This document was originally published in The Cambridge History of English and American Literature in 18 Volumes, Volume V. The Drama to 1642, Part One. New York: G.P. Putnam’s Sons; Cambridge, England: University Press, 1907–21.

Equally matter subject to opinion, but matter much more difficult to pronounce upon with even tolerable distinctness and trenchancy, is the feature of style. It is, perhaps, in this point that Shakespeare is most distinguished from the other greatest writers. He has mannerisms; but they are mostly worn as clothes—adopted or discarded for fashion’s or season’s sake. He has no mannerism in the sense of natural or naturalised gesture which is recognisable at once. When we say that a phrase is Shakespearean, it is rather because of some supreme and curiously simple felicity than because of any special “hall-mark,” such as exists in Milton and even in Dante.

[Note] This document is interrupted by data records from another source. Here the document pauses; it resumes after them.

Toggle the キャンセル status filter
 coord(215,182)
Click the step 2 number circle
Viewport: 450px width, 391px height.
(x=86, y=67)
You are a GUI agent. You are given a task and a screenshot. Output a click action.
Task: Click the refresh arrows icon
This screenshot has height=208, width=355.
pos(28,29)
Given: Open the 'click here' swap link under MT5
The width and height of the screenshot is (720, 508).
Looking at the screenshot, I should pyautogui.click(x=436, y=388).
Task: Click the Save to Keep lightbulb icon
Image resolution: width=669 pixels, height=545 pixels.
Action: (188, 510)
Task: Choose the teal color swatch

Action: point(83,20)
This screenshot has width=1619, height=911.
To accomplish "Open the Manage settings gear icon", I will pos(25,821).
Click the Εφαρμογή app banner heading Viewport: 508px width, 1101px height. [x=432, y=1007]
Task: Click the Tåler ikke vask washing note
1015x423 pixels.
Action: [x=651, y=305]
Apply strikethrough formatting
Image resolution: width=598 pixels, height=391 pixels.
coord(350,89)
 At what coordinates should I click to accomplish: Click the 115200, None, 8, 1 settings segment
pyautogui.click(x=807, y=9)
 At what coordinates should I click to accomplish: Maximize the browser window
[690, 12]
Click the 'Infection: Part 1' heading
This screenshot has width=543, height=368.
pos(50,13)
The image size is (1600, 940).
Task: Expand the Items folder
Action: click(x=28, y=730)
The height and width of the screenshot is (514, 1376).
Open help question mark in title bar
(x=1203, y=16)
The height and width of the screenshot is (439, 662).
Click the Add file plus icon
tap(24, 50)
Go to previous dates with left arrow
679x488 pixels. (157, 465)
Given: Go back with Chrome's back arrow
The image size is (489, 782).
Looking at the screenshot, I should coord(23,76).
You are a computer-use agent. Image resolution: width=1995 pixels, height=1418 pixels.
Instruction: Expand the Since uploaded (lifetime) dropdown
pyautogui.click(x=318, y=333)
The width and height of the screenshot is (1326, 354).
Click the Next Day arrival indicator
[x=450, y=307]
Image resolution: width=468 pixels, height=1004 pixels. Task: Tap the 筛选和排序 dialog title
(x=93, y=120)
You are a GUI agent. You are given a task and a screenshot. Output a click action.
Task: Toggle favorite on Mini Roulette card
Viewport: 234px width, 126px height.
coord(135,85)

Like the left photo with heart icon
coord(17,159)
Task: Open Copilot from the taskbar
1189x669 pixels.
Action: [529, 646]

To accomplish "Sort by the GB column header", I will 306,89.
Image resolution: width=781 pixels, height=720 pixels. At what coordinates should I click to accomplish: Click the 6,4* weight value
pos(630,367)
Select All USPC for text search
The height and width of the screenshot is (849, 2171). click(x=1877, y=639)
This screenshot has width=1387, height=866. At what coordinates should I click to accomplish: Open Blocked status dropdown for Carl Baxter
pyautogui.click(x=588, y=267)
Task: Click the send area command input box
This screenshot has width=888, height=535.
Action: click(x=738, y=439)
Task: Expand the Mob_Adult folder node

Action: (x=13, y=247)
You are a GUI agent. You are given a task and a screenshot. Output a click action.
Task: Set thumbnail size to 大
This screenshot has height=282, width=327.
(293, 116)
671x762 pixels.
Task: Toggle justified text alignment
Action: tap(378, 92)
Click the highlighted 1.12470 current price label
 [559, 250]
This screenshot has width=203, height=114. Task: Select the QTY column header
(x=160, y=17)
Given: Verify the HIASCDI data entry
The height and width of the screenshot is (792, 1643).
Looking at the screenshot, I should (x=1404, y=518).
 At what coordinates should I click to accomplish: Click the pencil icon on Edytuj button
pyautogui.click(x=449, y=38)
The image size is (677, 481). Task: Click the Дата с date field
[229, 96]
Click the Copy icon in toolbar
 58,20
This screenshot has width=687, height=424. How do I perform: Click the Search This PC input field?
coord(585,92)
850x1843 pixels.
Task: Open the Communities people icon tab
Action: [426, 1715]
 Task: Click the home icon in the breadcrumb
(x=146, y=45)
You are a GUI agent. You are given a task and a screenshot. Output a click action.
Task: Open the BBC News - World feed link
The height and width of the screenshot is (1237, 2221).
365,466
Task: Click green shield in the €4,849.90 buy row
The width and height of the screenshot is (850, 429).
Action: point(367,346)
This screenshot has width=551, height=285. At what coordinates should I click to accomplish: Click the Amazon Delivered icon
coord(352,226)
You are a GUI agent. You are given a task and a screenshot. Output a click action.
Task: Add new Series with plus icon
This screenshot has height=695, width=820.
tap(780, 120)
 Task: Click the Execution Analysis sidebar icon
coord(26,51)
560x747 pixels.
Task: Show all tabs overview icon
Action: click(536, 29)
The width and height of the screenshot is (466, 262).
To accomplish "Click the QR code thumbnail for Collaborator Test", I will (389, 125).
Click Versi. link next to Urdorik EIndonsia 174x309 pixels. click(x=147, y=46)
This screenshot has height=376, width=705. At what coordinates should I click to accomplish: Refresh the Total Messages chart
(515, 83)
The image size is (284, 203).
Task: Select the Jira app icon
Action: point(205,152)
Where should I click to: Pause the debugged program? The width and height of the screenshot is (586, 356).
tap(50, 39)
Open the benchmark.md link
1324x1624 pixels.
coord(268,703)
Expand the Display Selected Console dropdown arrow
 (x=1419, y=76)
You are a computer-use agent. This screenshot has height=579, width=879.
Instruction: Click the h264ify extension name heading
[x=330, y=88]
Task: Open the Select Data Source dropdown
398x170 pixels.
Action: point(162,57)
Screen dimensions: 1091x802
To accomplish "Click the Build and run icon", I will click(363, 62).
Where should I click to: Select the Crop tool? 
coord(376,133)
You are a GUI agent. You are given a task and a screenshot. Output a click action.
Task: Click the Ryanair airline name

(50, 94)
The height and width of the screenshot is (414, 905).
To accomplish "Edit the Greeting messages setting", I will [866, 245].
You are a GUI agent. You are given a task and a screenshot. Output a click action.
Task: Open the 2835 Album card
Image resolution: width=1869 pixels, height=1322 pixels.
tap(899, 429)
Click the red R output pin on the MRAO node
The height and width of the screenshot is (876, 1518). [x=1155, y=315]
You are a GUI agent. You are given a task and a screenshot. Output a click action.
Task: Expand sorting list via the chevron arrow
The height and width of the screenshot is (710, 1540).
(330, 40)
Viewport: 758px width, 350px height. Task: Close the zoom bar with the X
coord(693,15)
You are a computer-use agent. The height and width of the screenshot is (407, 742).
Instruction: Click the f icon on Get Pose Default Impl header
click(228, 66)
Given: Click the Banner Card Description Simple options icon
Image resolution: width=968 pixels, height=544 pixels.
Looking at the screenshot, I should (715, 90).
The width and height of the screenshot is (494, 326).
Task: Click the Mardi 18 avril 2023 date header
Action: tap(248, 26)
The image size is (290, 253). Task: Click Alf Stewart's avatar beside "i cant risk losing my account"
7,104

Even Homer has more mannerism than Shakespeare, whose greatest utterances—Prospero’s epilogue to the masque, Cleopatra’s death words, the crispest sayings of Beatrice and Touchstone, the passion of Lear, the reveries of Hamlet, others too many even to catalogue—bear no relation to each other in mere expression, except that each is the most appropriate expression for the thought. Euphuism and word play, of course, are very frequent—shockingly frequent, to some people, it would seem. But they are merely things that the poet plays at—whether for his own amusement or his readers’, or both, is a question, perhaps of some curiosity, but of no real importance. The well ascertained and extraordinary copiousness of his vocabulary is closely connected with this peculiar absence of peculiarity in his style. The writer given to mannerism necessarily repeats, if not particular words, particular forms of phrases—notoriously, in some cases, particular words also. The man who, in all cases, is to suit his phrase to his meaning, not his meaning to his phrase, cannot do this. Further, Shakespeare, like almost all good English writers, though to the persistent displeasure of some good English critics, coins words with the utmost freedom, merely observing sound analogy. He shows no preference for “English” over “Latin” vocabulary nor any the other way. But, no doubt, he appreciates, and he certainly employs, the advantages offered by their contrast, as in the capital instance of

The multitudinous seas incarnadine
Making the green one red,

where all but the whole of the first line is Aristotle’s xenon and the whole of the next clause his kyrion. In fact, it is possible to talk about Shakespeare’s style for ever, but impossible in any way to define it. It is practically “allstyle,” as a certain condiment is called “allspice”; and its universality justifies the Buffonian definition—even better, perhaps, that earlier one of Shakespeare’s obscure Spanish contemporary Alfonso Garcia Matamoros as habitus orationis a cujusque natura fluens.